Three years since its creation, that single buddy has grown into Shadow Buddies, the Postlethwaits’ year-old company that makes 12 different disease- and disability-specific dolls.
The rag dolls have been stitched, fitted for casts, anesthetized, hooked up to chemotherapy lines, given shots and loved by about 12,000 children across the United States.
“Even little kids who have Down’s syndrome and some of the ones that are a little more severely handicapped all say, ‘me, me,’ when they get them and look underneath the gowns,” company President Marty Postlethwait said.
The 12-inch dolls come light- and dark-skinned, with knotted yarn hair in different colors. Each wears a printed hospital gown and underneath, they show the unique physical characteristics of their human buddies’ disease or disability.
Miles, whose thumbprint is on the left hand of each buddy, designed the prototype when he was 6.

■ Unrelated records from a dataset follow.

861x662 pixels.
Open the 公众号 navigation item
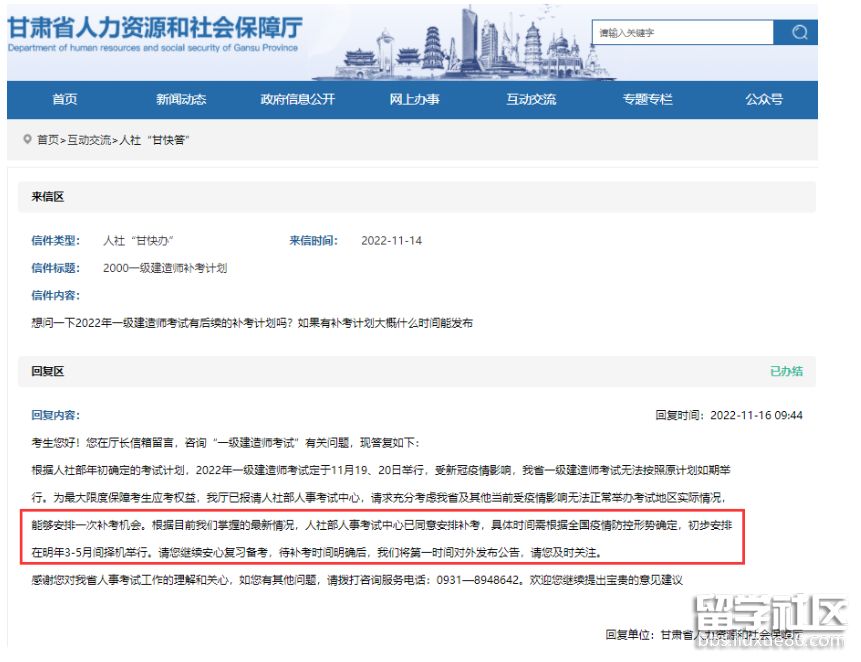click(x=764, y=100)
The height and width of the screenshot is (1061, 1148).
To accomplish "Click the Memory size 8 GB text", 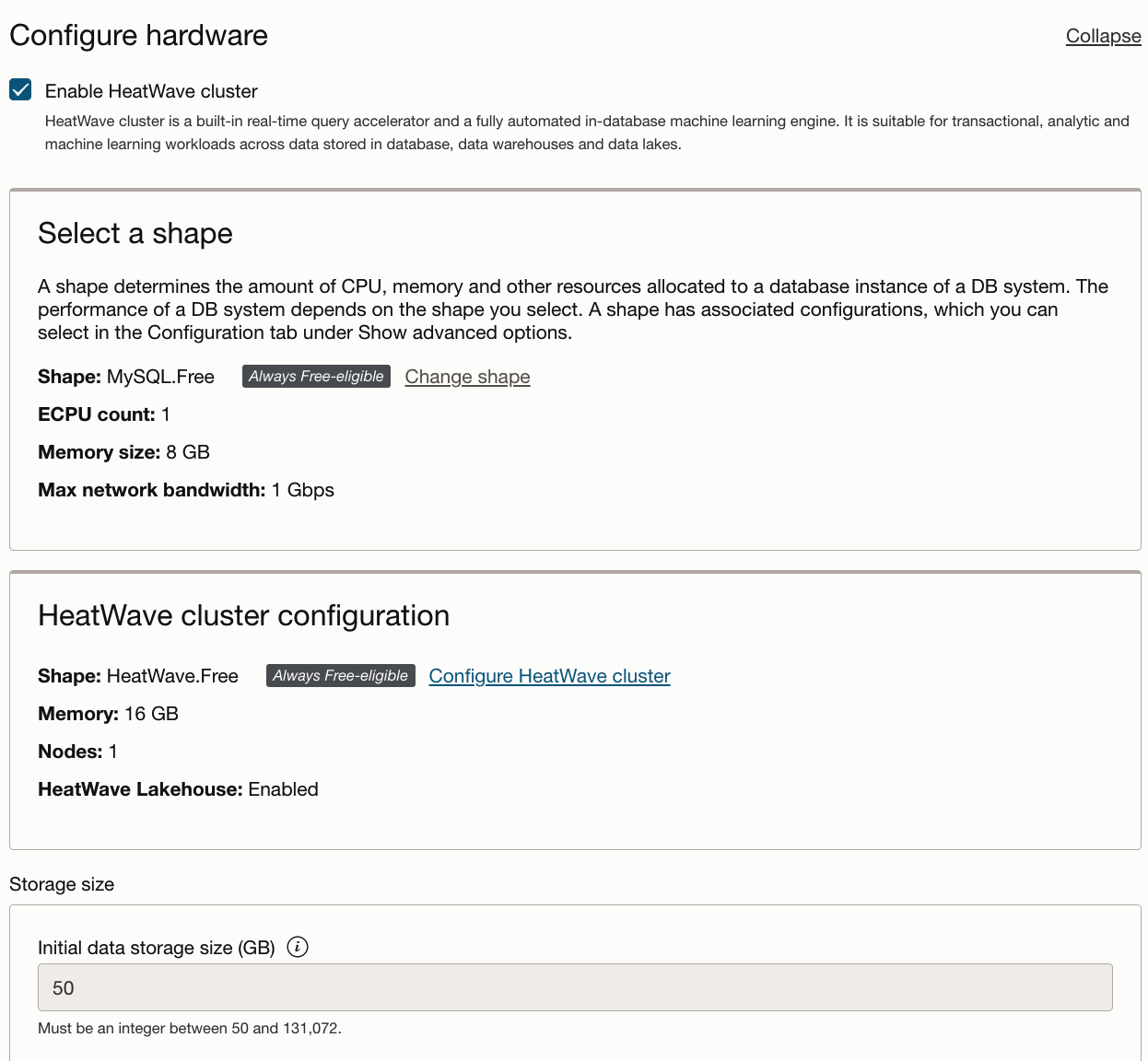I will (188, 452).
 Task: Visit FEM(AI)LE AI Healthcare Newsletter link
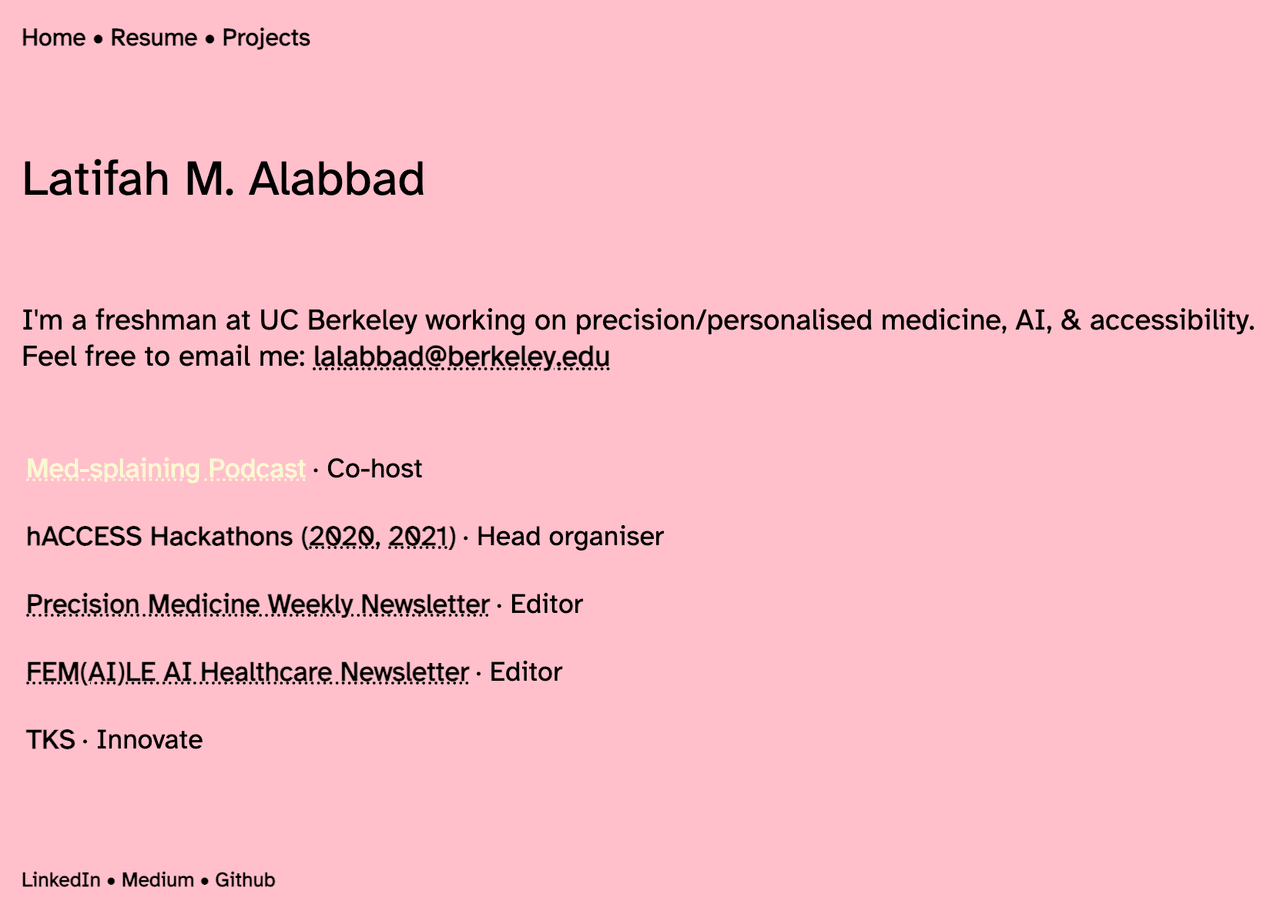click(247, 672)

When Marty Postlethwait asked her son how the buddies should look, he said, “We need to put heart eyes on them for love, so that the kids know that they’re loved, and they all should smile so that when the kids look at the buddies, they are happy.”
The buddies were test-marketed for children ages 6 months through 16 years. But all ages are comforted by them, Marty Postlethwait said.

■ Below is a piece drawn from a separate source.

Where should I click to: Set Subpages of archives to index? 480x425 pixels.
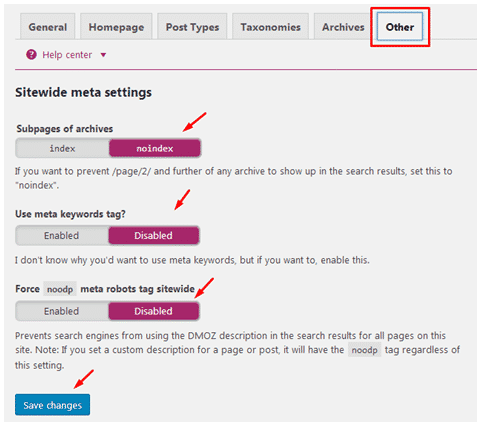(62, 148)
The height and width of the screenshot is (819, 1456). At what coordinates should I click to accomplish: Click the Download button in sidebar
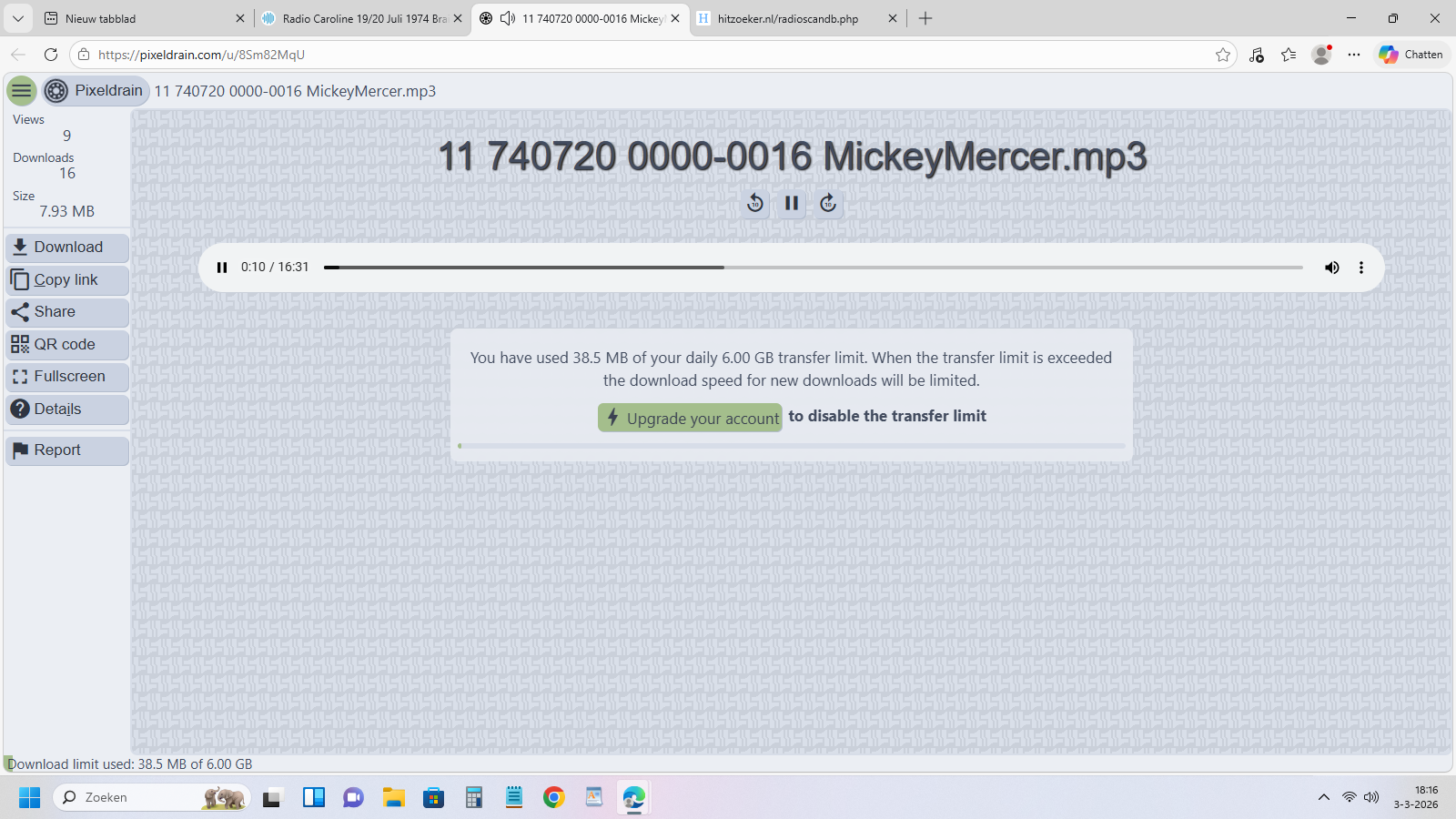[x=67, y=248]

The oldest Shadow Buddy owner is an 88-year-old woman who needed a pacemaker and heart-valve replacement. She still has her buddy one year after the surgery.
The youngest is Cheyenne Pyle, the Florida baby who got a heart transplant the day she was born in November and is believed to be the nation’s youngest heart recipient.
Chris Brown, a director at the Children’s Hospital of Philadelphia, said children can take their buddy into the operating room during surgery, where it sits on the operating table and even wears a little mask.
The custom-made companions have made some patients more cooperative, said Cindy Markland, a child life specialist at Denver Children’s Hospital in Denver.
“It reduces some of the stress,” she said. “It’s them getting a little better sense of control. Everything is being done to them, so they feel more in control when they are working on their buddies.”
The Postlethwaits sell the dolls wholesale to corporations, who may then distribute the dolls or ask the Postlethwaits to distribute them. They cost about $10 each.
Some buddies have even traveled across the world. In October, the company donated 100 dolls to former Soviet leader Mikhail Gorbachev’s International Trust for Children’s Health Care.
In her suburban Kansas City office, Marty Postlethwait keeps a large notebook of letters from parents, children and health care workers. A letter from a pediatric AIDS foundation in Puerto Rico said that 3-year-old twin girls had received the special dolls in the hospital.
“Both girls died,” the letter said. “But their buddies were with them to the end. They even shared their medicine with them.”